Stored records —

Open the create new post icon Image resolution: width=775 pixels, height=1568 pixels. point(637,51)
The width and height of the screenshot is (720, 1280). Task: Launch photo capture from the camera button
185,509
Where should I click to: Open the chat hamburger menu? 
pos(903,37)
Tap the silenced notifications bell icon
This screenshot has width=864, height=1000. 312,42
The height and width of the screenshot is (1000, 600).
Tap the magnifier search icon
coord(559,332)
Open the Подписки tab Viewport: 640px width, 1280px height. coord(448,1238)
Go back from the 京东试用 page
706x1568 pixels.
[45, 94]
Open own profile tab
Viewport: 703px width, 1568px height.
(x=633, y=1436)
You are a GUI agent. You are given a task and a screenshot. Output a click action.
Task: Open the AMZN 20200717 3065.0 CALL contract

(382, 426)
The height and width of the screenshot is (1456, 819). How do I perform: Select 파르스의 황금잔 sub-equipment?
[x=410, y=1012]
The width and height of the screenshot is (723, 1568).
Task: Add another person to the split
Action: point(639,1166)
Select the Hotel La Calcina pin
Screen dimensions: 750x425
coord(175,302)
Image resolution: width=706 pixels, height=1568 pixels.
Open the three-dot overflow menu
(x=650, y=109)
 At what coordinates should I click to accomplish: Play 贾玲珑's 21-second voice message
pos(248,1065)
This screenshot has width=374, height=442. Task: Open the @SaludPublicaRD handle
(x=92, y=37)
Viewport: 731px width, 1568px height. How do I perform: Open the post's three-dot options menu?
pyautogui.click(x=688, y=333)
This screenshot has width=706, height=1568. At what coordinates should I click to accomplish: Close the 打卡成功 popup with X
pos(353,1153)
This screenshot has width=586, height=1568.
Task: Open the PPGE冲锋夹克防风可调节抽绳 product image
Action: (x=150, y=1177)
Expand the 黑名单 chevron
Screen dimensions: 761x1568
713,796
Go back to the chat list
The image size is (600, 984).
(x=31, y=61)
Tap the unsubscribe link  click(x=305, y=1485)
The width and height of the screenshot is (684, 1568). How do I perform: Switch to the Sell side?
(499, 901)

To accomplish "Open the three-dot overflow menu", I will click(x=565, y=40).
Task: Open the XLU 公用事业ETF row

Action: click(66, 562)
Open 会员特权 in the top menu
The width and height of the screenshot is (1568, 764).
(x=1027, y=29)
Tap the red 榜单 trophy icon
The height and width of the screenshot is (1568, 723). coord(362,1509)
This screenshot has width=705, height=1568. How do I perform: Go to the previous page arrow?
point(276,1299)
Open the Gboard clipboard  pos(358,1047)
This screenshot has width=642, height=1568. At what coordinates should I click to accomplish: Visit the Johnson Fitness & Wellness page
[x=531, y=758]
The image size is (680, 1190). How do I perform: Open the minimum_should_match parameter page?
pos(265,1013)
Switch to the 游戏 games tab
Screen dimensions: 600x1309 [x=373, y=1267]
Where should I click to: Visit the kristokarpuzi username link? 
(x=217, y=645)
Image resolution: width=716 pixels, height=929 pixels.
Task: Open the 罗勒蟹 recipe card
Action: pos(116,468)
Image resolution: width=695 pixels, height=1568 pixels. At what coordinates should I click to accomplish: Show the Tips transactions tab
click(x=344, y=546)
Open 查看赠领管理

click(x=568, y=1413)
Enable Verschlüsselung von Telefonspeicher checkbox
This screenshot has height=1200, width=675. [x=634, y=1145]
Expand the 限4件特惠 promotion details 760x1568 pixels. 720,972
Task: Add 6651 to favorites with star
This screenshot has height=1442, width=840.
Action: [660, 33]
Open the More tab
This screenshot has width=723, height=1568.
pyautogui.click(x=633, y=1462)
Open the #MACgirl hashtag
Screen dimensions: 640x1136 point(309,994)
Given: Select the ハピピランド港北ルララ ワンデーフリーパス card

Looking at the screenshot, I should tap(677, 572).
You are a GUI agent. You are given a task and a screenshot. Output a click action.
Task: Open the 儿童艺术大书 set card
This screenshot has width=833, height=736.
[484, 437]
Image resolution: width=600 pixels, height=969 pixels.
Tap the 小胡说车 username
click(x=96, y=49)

Short task — Copy out the lines of the records verbatim, from the line containing "Open the Подписки" through the line containing "Open the Gboard", inclusive.

Output —
Open the Подписки tab Viewport: 640px width, 1280px height. coord(448,1238)
Go back from the 京东试用 page
706x1568 pixels.
[45, 94]
Open own profile tab
Viewport: 703px width, 1568px height.
(x=633, y=1436)
You are a GUI agent. You are given a task and a screenshot. Output a click action.
Task: Open the AMZN 20200717 3065.0 CALL contract

(382, 426)
The height and width of the screenshot is (1456, 819). How do I perform: Select 파르스의 황금잔 sub-equipment?
[x=410, y=1012]
The width and height of the screenshot is (723, 1568).
Task: Add another person to the split
Action: point(639,1166)
Select the Hotel La Calcina pin
Screen dimensions: 750x425
coord(175,302)
Image resolution: width=706 pixels, height=1568 pixels.
Open the three-dot overflow menu
(x=650, y=109)
 At what coordinates should I click to accomplish: Play 贾玲珑's 21-second voice message
pos(248,1065)
This screenshot has width=374, height=442. Task: Open the @SaludPublicaRD handle
(x=92, y=37)
Viewport: 731px width, 1568px height. How do I perform: Open the post's three-dot options menu?
pyautogui.click(x=688, y=333)
This screenshot has width=706, height=1568. At what coordinates should I click to accomplish: Close the 打卡成功 popup with X
pos(353,1153)
This screenshot has width=586, height=1568.
Task: Open the PPGE冲锋夹克防风可调节抽绳 product image
Action: (x=150, y=1177)
Expand the 黑名单 chevron
Screen dimensions: 761x1568
713,796
Go back to the chat list
The image size is (600, 984).
(x=31, y=61)
Tap the unsubscribe link  click(x=305, y=1485)
The width and height of the screenshot is (684, 1568). How do I perform: Switch to the Sell side?
(499, 901)

To accomplish "Open the three-dot overflow menu", I will click(x=565, y=40).
Task: Open the XLU 公用事业ETF row

Action: click(66, 562)
Open 会员特权 in the top menu
The width and height of the screenshot is (1568, 764).
(x=1027, y=29)
Tap the red 榜单 trophy icon
The height and width of the screenshot is (1568, 723). coord(362,1509)
This screenshot has width=705, height=1568. How do I perform: Go to the previous page arrow?
point(276,1299)
Open the Gboard clipboard  pos(358,1047)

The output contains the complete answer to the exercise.